ПАНТЕОН №3, 1995
Анатоль Имерманис
АНАТОЛЬ ИМЕРМАНИС
(1914—1998)
ШТРАФНОЙ БАТАЛЬОН
Это сон или что? Если сон, почему он так долог и тяжек?.. Умирает штрафной батальон. Умирает без всяких поблажек.
Умирает, брошенный в брешь, — день за днем, за неделей неделя. Вымирают волосы в плешь. Нет зубов — есть вставная челюсть.
Не мертвец, не живой человек, а бульдозер с двумя фонарями, я вгрызаюсь стальными зубами в мой двадцатый, мой каменный век.
Я уже полдороги прогрыз — стройплощадка готова для рая... Но великая армия крыс удирает, мосты поджигая...
И, бессмысленно обречен, продолжаю биться вслепую. Умирает штрафной батальон. Искупает штрафной батальон не свою вину, а чужую.
1967
* * * Без всяких мер и вер, торчащих над толпой, я одинок как перст, а ты — как перстень мой. Твой след во мне глубок. Ты держишься на мне. Но сам я одинок, а мы с тобой — вдвойне. Подобие вериг, отшельнику подстать, зеркальный мой двойник, нам вместе умирать.
1972
* * * Лицом к лицу с неизбежностью мы каменеем. По нашим щекам грохоча скатываются ледники. На пальцы садятся ночные самолеты. Туннели пробегают сквозь нас и мчатся гудящие поезда. Бесчувственные идолы, мы обманываем лишь свою окаменелость. И тогда стена неизбежности, отразившись в нас, как в зеркале, улыбается и уходит в будуар надеть новое платье. «Вы узнали меня?» — так она спросит через миг, через год, через век.
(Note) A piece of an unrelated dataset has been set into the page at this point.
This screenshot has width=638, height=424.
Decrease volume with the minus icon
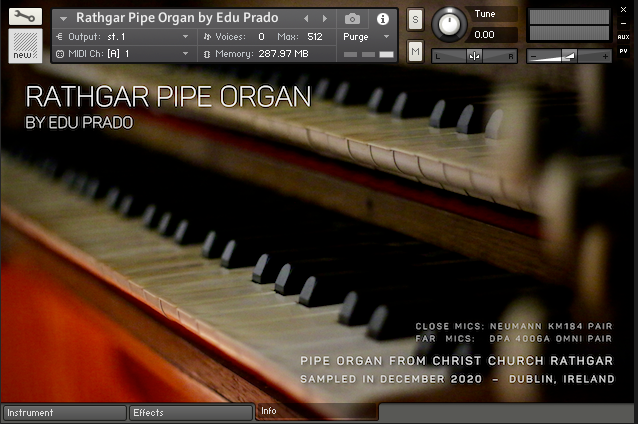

Но мы, уже при первой встрече пораженные слепотой, увидим только самое обыденное: секундной стрелки движение, новогоднюю елку, смерть.
Конец 1970-х
* * * Дятел. Как метроном, он выстукивал отпущенное нам время. Ель. Ее тень казалась нам вечной. Мох. Он научил нас любить.
И — почти неизбежное: мы попросту сбились с такта.
Горестная память хвои в выпавших волосах. Тень чужой ели, ампутированная фонарем. Цветы, выращенные во тьме, дабы умереть от солнца. Наша ель, превращенная в целлюлозу.
Начало 1980-х
* * * Брошенная в море бутылка, я перекатываюсь к твоим ногам.
Раковиной ты собьешь сургуч и тонкими пальцами, на которые нанизаны золотые песчинки, словно виноградины на лозу, вытащишь на суд божий мою скатанную в свиток любовь.
Ты тщишься прочесть послание, но бумага слиплась, разбухла от влаги, пропиталась океанской солью.
Моя любовь схожа со шкурой убитого ягуара, где отчетливо видны только пулевые отверстия.
Начало 1980-х
* * * Висело на пылающем кресте фабричных труб усталое дыханье. Я распинался вместе с ним, заране, уверенный в возмездии и мзде. Отсюда город весь как на ладони, как на ладони свежие рубцы. Час воспаленно-огненной агонии на дымном ложе отдает концы. В своем неоновом ажурном саване ложится город в полуночный гроб и уплывает из остывшей гавани, подставив западу свой мертвый лоб. А я на облако взошел по трапу и, от возмездья на ночь отдален, обшариваю темный небосклон — ищу свой крест: дабы повесить шляпу.
1976
* * * Никогда не возвращайся к своему цветению.
Идя по своим следам, ты увидишь чужие. Здесь прошла тишина. Здесь желтые листья долго носились по ветру, моля о чуде.
Никто их не вернул дереву, никто их не отдал обратно тебе, мое цветение, опаленное осенью жизни.
Придет зима. Прикроет твою наготу белыми лепестками снежинок. На миг покажется, что вернулось цветение.
Утюгом я глажу мокрую от снега одежду.
Вторая половина 1970-х
* * * Отрыгается все: равнодушие, вера, проклятья. Забывается все: смерть любви, смерть любимого, даже забвенье само. Я опять ухожу с одного обжитого распятья, Чтоб другое искать — новый крест все под то же житье. Достаю где-то гвозди. С трудом прибиваю запястья. Одному неудобно, противно и больно вдвойне. Я вишу на кресте и, как манны небесной, жду счастья. Потому что оно — лишь для тех, кто висит на кресте.